==== DATASET RECORDS ====

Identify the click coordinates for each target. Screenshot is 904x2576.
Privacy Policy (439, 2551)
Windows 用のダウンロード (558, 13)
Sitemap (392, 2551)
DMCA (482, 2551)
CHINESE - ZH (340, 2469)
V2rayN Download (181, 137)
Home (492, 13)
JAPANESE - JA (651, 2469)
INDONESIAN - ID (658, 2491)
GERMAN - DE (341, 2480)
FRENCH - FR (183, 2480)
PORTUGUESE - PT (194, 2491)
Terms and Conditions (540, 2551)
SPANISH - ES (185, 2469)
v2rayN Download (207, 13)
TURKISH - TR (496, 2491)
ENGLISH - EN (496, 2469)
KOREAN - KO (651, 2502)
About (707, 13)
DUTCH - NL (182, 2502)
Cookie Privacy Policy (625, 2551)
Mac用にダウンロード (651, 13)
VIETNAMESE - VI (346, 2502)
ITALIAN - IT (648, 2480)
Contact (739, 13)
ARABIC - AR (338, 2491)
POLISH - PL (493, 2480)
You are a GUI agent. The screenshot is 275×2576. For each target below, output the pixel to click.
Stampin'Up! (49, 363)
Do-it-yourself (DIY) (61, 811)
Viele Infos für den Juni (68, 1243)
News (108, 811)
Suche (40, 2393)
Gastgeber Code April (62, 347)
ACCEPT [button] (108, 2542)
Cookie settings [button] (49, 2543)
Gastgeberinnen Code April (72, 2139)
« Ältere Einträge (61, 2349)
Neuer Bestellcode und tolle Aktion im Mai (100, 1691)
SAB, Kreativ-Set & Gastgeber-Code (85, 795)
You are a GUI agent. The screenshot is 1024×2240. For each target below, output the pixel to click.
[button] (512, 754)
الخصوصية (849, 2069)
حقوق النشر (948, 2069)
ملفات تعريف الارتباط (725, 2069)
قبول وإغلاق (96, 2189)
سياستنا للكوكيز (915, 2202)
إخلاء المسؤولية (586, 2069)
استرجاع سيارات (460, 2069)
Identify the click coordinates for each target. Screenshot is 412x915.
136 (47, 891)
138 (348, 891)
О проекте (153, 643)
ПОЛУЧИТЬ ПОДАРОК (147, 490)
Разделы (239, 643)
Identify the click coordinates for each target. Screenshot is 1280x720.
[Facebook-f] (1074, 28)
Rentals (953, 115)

====

§ WHAT THE TASK ASKS
Exact copies of all the lines above are required.

§ RESPONSE TO THE TASK
Identify the click coordinates for each target. Screenshot is 904x2576.
Privacy Policy (439, 2551)
Windows 用のダウンロード (558, 13)
Sitemap (392, 2551)
DMCA (482, 2551)
CHINESE - ZH (340, 2469)
V2rayN Download (181, 137)
Home (492, 13)
JAPANESE - JA (651, 2469)
INDONESIAN - ID (658, 2491)
GERMAN - DE (341, 2480)
FRENCH - FR (183, 2480)
PORTUGUESE - PT (194, 2491)
Terms and Conditions (540, 2551)
SPANISH - ES (185, 2469)
v2rayN Download (207, 13)
TURKISH - TR (496, 2491)
ENGLISH - EN (496, 2469)
KOREAN - KO (651, 2502)
About (707, 13)
DUTCH - NL (182, 2502)
Cookie Privacy Policy (625, 2551)
Mac用にダウンロード (651, 13)
VIETNAMESE - VI (346, 2502)
ITALIAN - IT (648, 2480)
Contact (739, 13)
ARABIC - AR (338, 2491)
POLISH - PL (493, 2480)
You are a GUI agent. The screenshot is 275×2576. For each target below, output the pixel to click.
Stampin'Up! (49, 363)
Do-it-yourself (DIY) (61, 811)
Viele Infos für den Juni (68, 1243)
News (108, 811)
Suche (40, 2393)
Gastgeber Code April (62, 347)
ACCEPT [button] (108, 2542)
Cookie settings [button] (49, 2543)
Gastgeberinnen Code April (72, 2139)
« Ältere Einträge (61, 2349)
Neuer Bestellcode und tolle Aktion im Mai (100, 1691)
SAB, Kreativ-Set & Gastgeber-Code (85, 795)
You are a GUI agent. The screenshot is 1024×2240. For each target below, output the pixel to click.
[button] (512, 754)
الخصوصية (849, 2069)
حقوق النشر (948, 2069)
ملفات تعريف الارتباط (725, 2069)
قبول وإغلاق (96, 2189)
سياستنا للكوكيز (915, 2202)
إخلاء المسؤولية (586, 2069)
استرجاع سيارات (460, 2069)
Identify the click coordinates for each target. Screenshot is 412x915.
136 (47, 891)
138 (348, 891)
О проекте (153, 643)
ПОЛУЧИТЬ ПОДАРОК (147, 490)
Разделы (239, 643)
Identify the click coordinates for each target. Screenshot is 1280x720.
[Facebook-f] (1074, 28)
Rentals (953, 115)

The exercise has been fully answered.